HABAŞ fabrikasında AKP adayının konuşma yapmasına ilişkin işçilere seslenen Metal İşçileri Birliği (MİB) “Biri sömürüyor öteki uygun yasaları çıkarıyor” dedi.
MİB’in sosyal medya hesabında yer alan “HABAŞ sermayesi ve AKP ortaklığı!” başlıklı paylaşım şu şekilde:
“Ortak nokta işçi düşmanlığı!
HABAŞ fabrikasında bugün çoğunluğu Bergama’dan gelen işçiler HABAŞ yönetimi tarafından, Haşim Ayten’in talimatıyla yemekhaneye toplandı. Ardından Bergama Belediye Başkan adayı Sadık Doğruer işçilere yemekhanede konuşma yaptı.
HABAŞ patronu ve AKP arasındaki bu dostluk neye dayanıyor?
Yakın dönemde Çalışma Bakanlığından sıcak haddehane için yetki alan HABAŞ ve AKP arasındaki derin bağ ve ortaklık binlerce işçinin sömürüsüne dayanıyor. Tıpkı yakın zamanda işçilerin sendikal haklarını tanımayan Kardemir patronunun Kardemir servisleri ile AKP mitingine işçi taşıması gibi. Biri sömürüyor öteki uygun yasaları çıkarıyor. Olan ise HABAŞ, Kardemir fabrikalarında çalışan binlerce işçiye oluyor. Yani AKP sermaye ilişkisi sadece vergi indirimi, teşvikler, hazine yardımı değil patronların sömürü düzeninin bekası içinde var.

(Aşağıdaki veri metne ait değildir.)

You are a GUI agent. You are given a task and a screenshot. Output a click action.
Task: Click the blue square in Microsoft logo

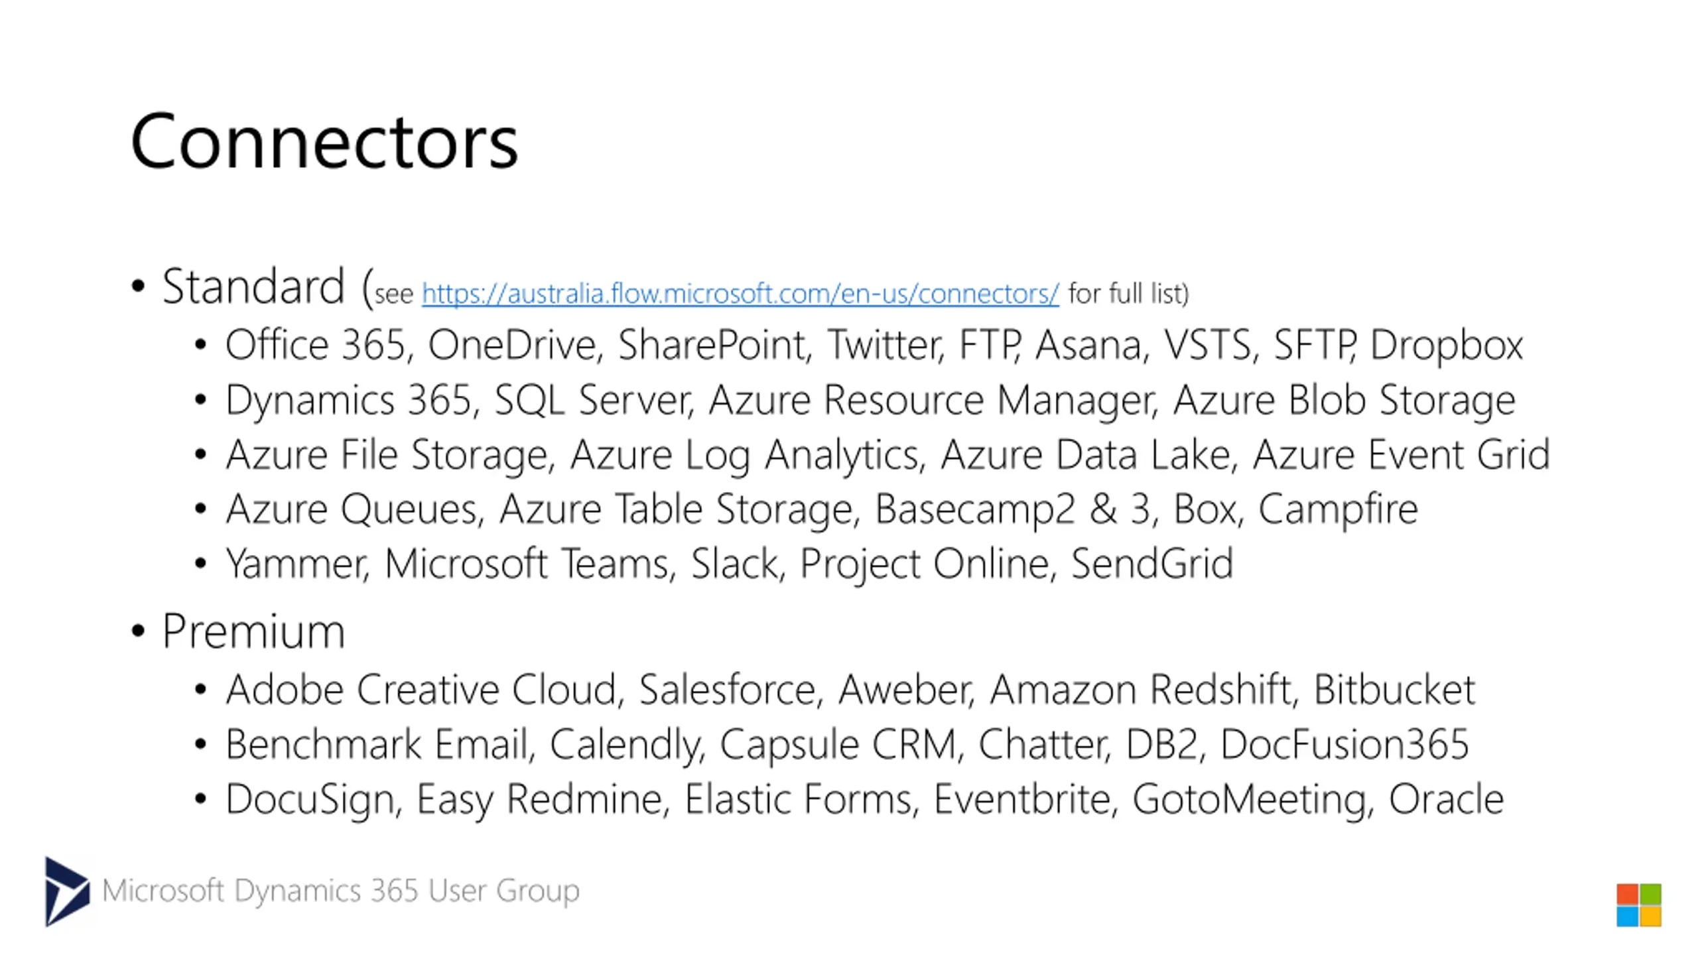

HABAŞ işçisi kardeşler Bergama’dan gelip HABAŞ'ta çalışan işçi kardeşler soruyoruz size:
-Yemekhanede konuşma yapan AKP temsilcisi acaba sizlerin çalınan promosyon haklarından da bahsetti mi?
-HABAŞ'ın taşeron düzeninin işçiyi nasıl güvencesizleştirdiğinden de bahsetti mi?
-Bir yandan yeni haddehane açarken diğer yandan Honda’yı satın alırken maaşı 40 bini geçen işçilere yapılan baskıdan da bahsetti mi?
-Açlık sınırı 20 bin TL'yi bulmuşken taşeron işçilerin 22 bin TL ücrete nasıl geçineceğinden de bahsetti mi?
Çok iyi biliyoruz ki tabii ki bahsetmedi çünkü işçinin yaşamını direk ilgilendiren bu gerçekler onların rant düzeninde, hırsızlık düzeninde, yer almıyor. Onlar sizden oy istiyor ve bunu sizin canınızı çıkartan HABAŞ sermayesinin de yardımıyla istiyor. Varın bakın bu çelişkiye.
Yeri geldiğinde işçiye siyaset yapmayın diyenler siyasetinin dik alasını yapıyor ama işçinin siyaseti değil bu patronların ve onların kurulu düzeninin siyaseti, ‘işçinin canını çıkarana kadar çalıştır’ siyaseti.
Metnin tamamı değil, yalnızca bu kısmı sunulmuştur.